Scaling your portfolio companies creates value, and increasing their native agility multiplies the value created. The foundation of better resilience in any company is often based on the ready availability of operational data. Access to the data you need to address problems or opportunities is necessary if you expect your operating executives and management teams to run the business more effectively than their competitors.

Resilience is the strength and speed of our response to adversity – and we can build it. It isn’t about having a backbone. It’s about strengthening the muscles around our backbone. — Sheryl Sandberg

Data Principles for Operational Resilience

You need and want your portfolio companies to be operationally resilient – to be ready and able to respond to changes and challenges in their operations. We all have seen dramatic market changes in recent years, and we all should expect continued dynamic economic and competitive pressures to challenge even the best of our portfolio companies. Resilient companies will respond better to such challenges and will outperform their peers.

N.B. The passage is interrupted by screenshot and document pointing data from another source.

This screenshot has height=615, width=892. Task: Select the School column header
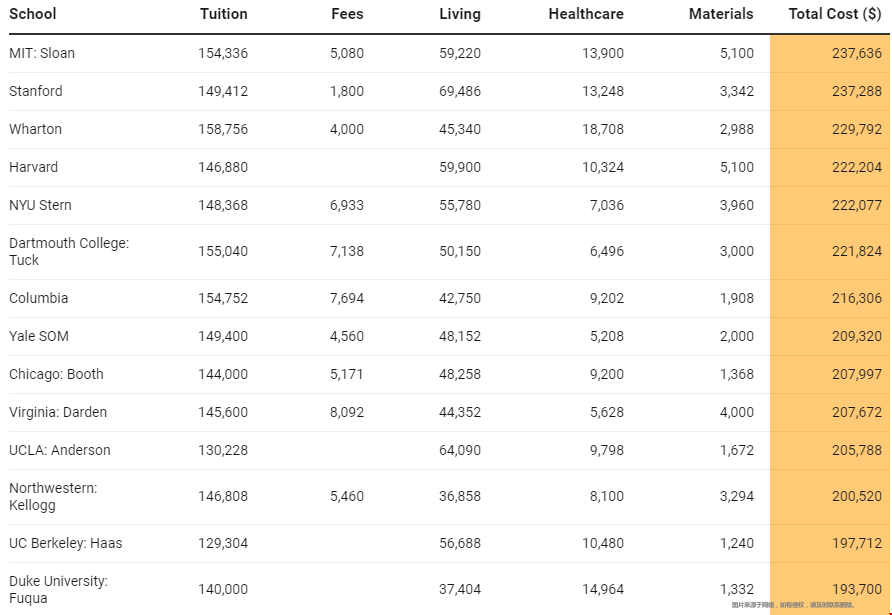[32, 14]
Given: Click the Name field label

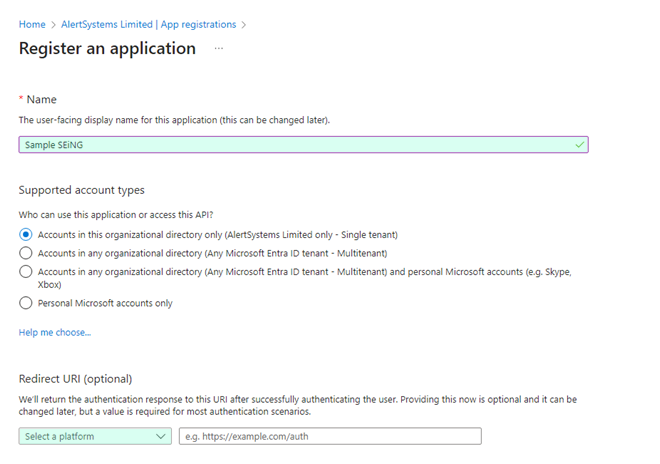Looking at the screenshot, I should click(x=42, y=100).
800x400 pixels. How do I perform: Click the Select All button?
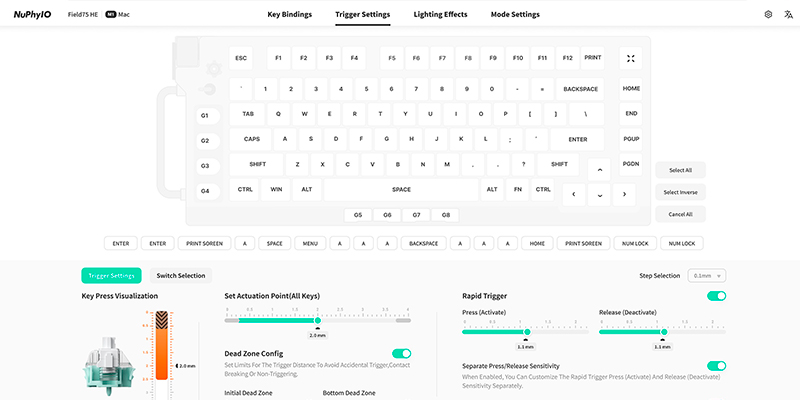click(680, 170)
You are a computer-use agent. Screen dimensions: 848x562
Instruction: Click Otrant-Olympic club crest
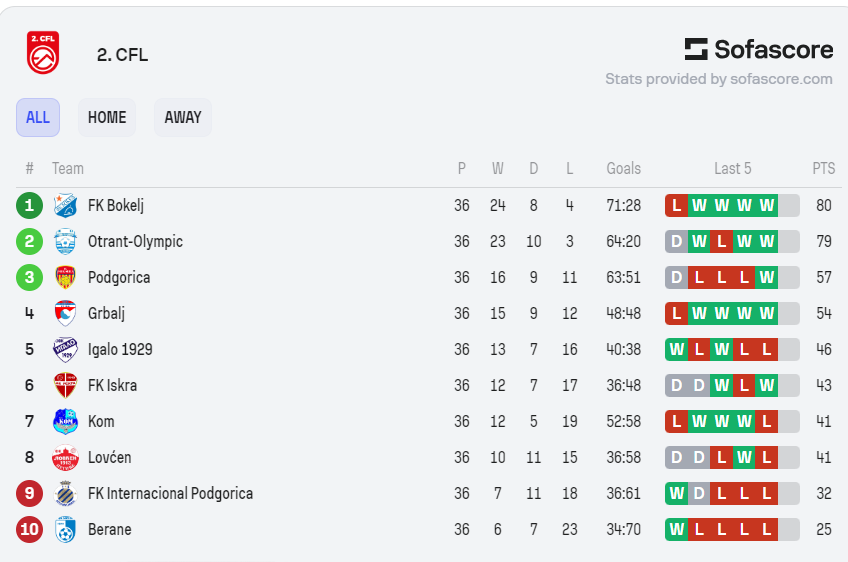pos(65,241)
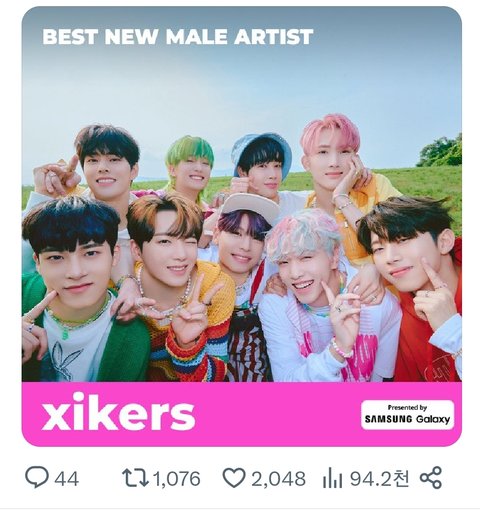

This post highlights four areas that you and your operating executives should consider as you strive to make yourself more operationally resilient:

  1. Data engineering takes time and effort. You can do a quick and dirty version of data engineering, also called loading it into a spreadsheet, but that won’t be sufficient to achieve what you really need in your companies.
  2. Building a data-driven culture takes time. Having the data ready is not enough, you need to change the way your companies use the data in their tactical and strategic decision-making. And that takes some planning and some patience to achieve.
  3. Adding value to the data takes time. Once you have easily accessible data, as an organization you should strive to add or enrich the data. Scoring customers or products, cleaning or scrubbing your source data, and adding external data are examples of ways you can enrich your data once you have it in a centrally accessible place.
  4. Get after it. You need and want better analytics in every company you own or manage. This is a journey, not a single project. Getting started now is paramount to building agility and resiliency over time on that journey.

Data Engineering can be Laborious

Every company has multiple application source systems that generate and store data. Those multiple systems store the data in their proprietary databases, in a format that best suits transactional systems, and likely redundantly stores common reference data like customer number and customer name, address, etc. To get all that data, standardize it, scrub it, and model it in the way that you need to manage your business takes months. You likely must hire consultants to build the data pipelines, create a data warehouse to store the data, and then build the reports and dashboards for data analysis.

On most of our enterprise analytics projects, data engineering consumes 60-70% of the time and effort put into the project. Ask any financial analyst or business intelligence developer – most of their time is spent getting their hands on the right, clean data. Dashboards and reports are quickly built once the data is available.

CASE STUDY

The CEO of a large manufacturing company wanted to radically increase the level of data-driven decision-making in his company. Working with his executive team, we quickly realized that functional silos, prior lack of easy data access, and ingrained business processes were major inhibitors to achieving their vision. 2nd Watch incorporated extensive organizational change work while we built a new cloud-based analytics warehouse to facilitate and speed the pace of change. Read the full case study.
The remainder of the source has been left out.